Resûlullah sallallahu aleyhi ve sellem’in şöyle buyurduğunu kendisinden duyup ezberledim:
“Sana şüphe veren şeyi bırak, şüphe vermeyene bak!”
(Tirmizî, Kıyâmet 60. Ayrıca bk. Buhârî, Büyû’ 3; Nesâî, Kazâ 11)
Açıklamalar
Resûl-i Ekrem Efendimiz’in bu sözünü, Abdullah İbni Mes’ûd’un bir sohbet sırasında aynen kullandığını, hadisin Sünen-i Nesâî’deki rivayetinde görmekteyiz.
Bir gün müslümanlar İbni Mes’ûd hazretlerine birçok mesele sordular. İbni Mes’ûd onlara dedi ki:
Herhangi bir olayla karşılaşan kimse, meseleye Kur’an âyetlerinin ışığında çözüm arasın.
Âyetlerde çözüm bulamayınca, Resûlullah’ın verdiği hükümlere bakarak halletsin.
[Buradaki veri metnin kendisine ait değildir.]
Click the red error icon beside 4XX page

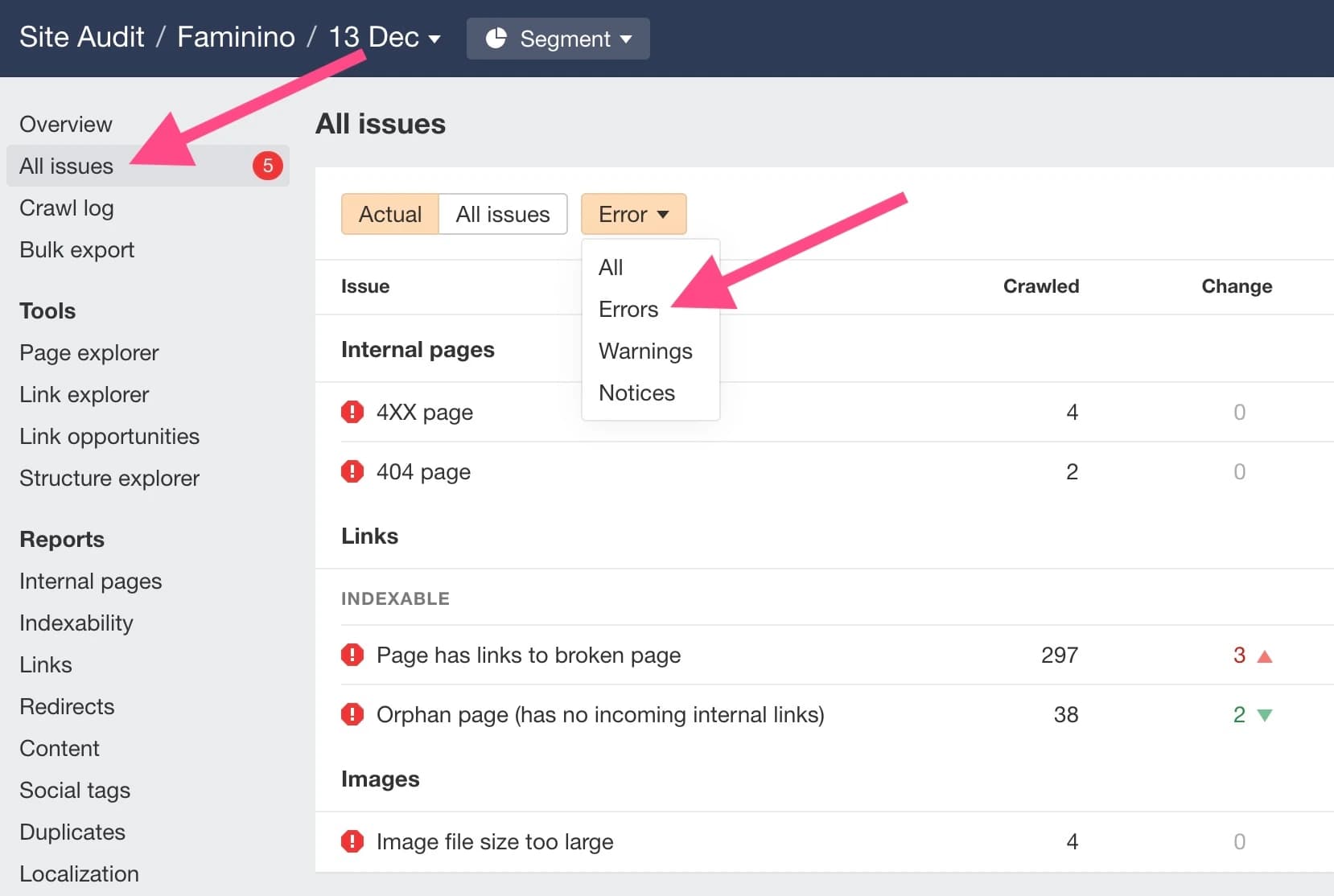(352, 412)
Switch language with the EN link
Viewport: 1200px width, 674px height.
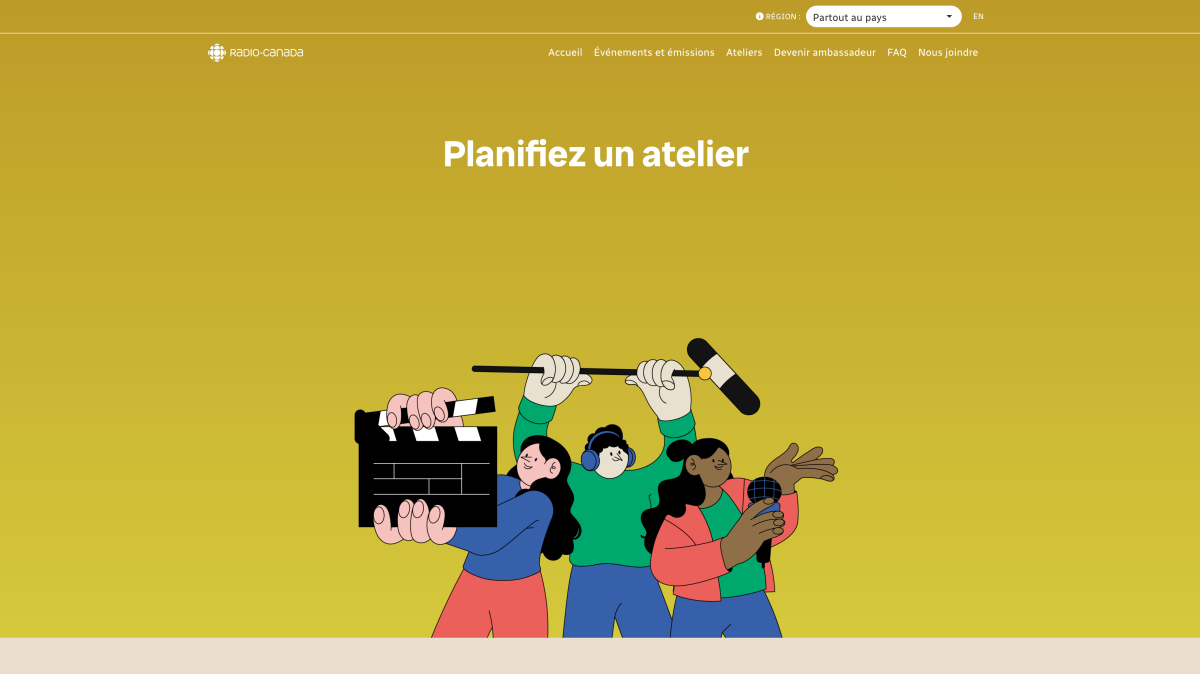(978, 17)
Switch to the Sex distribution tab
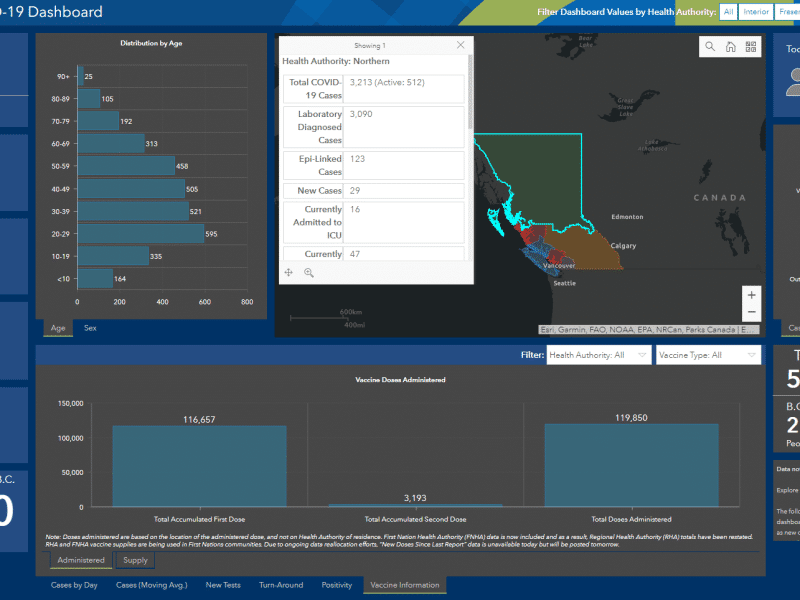This screenshot has width=800, height=600. (x=90, y=327)
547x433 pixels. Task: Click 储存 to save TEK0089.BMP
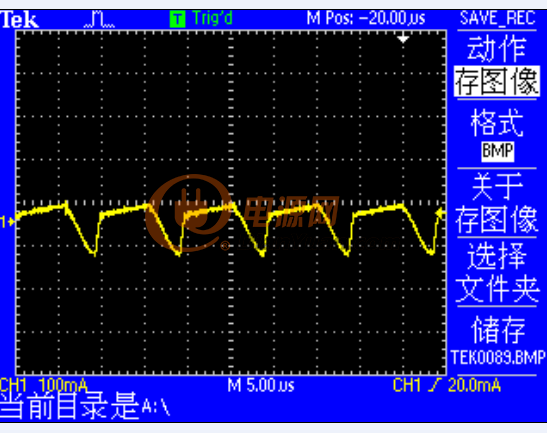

Âyetlerde ve Hz. Peygamber’in hükümlerinde çözüm bulunmayan bir olayla karşılaşan kimse, ilim adamlarının (sâlihlerin) verdiği fetvâlara bakarak meseleye cevap arasın.
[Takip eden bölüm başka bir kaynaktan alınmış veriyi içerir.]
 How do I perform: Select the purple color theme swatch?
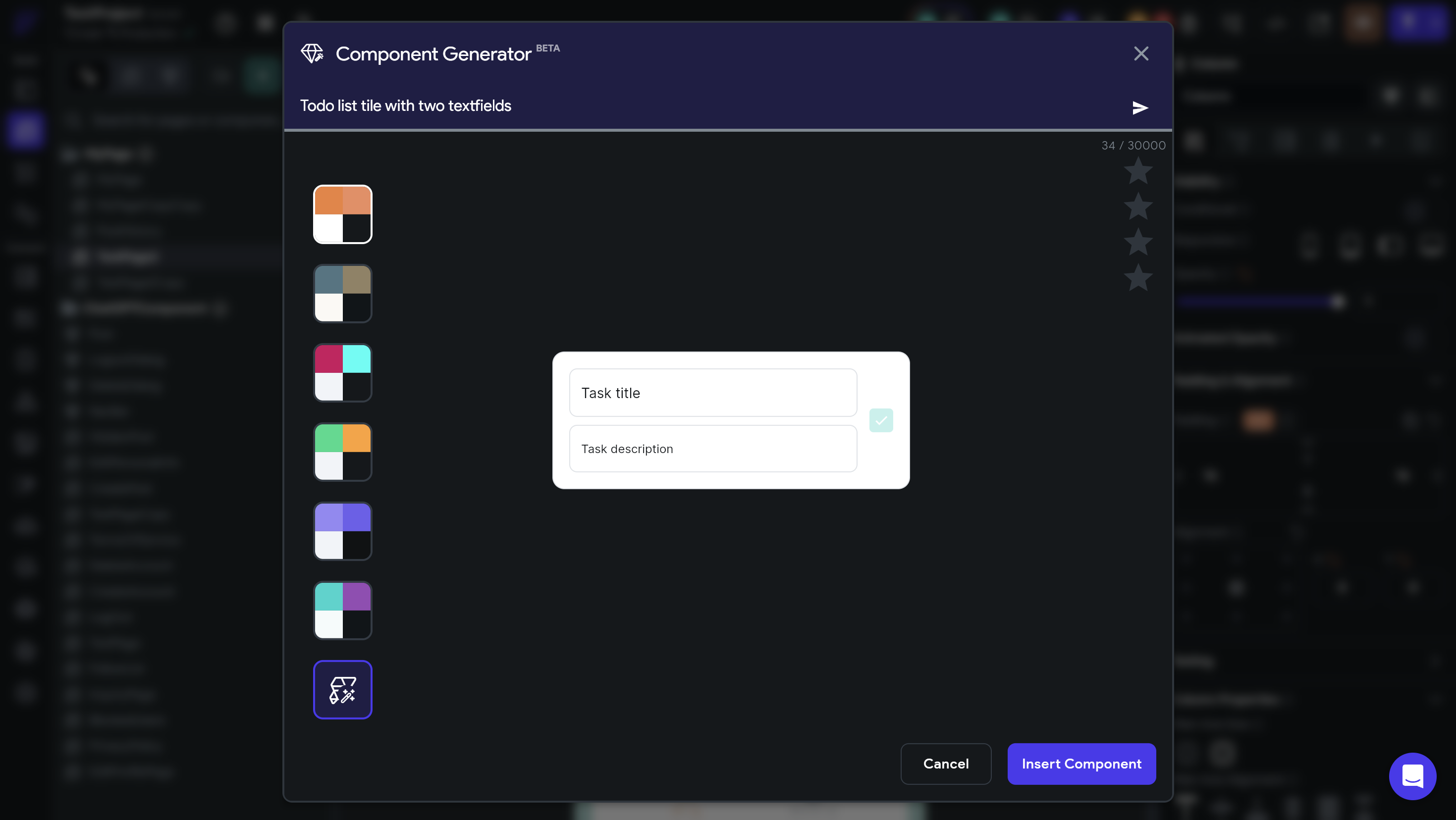click(342, 531)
O problemin Kur’an’da, hadislerde, ilim adamlarının fetvâlarında cevabı yoksa, aklını kullanarak ictihâd yapsın. Sakın ha “Ben ictihad yapmaktan korkarım” demesin. Çünkü helâl belli, haram bellidir. Helâlle haramın arasında şüpheli ve kapalı konular vardır. O halde sana şüphe veren şeyi bırak, şüphe vermeyen şeye bak!
Demek ki bir kimse problemini çözerken, bu sırayı gözetecektir. Helâller ve haramlar belli olduğuna göre, insan bu iki esası iyi bilirse, helâl ve haramın dışında kalan şüpheli konulardan da uzak durursa, dinini tehlikeye sokmadan huzur içinde yaşayabilir.
Daha önceki hadislerde söylendiği üzere, dindar bir müslümanın temiz kalbi, ona iyi ile kötüyü gösterir. Mü’min, doğruyu alıp yanlıştan kaçma alışkanlığına sahip olduğu için hangi davranışın şüpheli olduğunu kolayca sezer. Helâl mi, yoksa haram mı olduğunu kestiremediği konulardan uzak durmak, dindarlığın ve takvânın esasını teşkil eder.
Hadisten Öğrendiklerimiz
1. Helâl mi haram mı olduğu açıkça bilinmeyen şüpheli konulardan uzak durmalıdır.
2. Şüpheli konulardan uzak duranlar, hem günaha girmekten hem de halkın diline düşmekten kendilerini korumuş olurlar.
3. Kalbin dinen tatmin olmadığı her konu şüphelidir, amel etmezden önce tahkike muhtaçtır.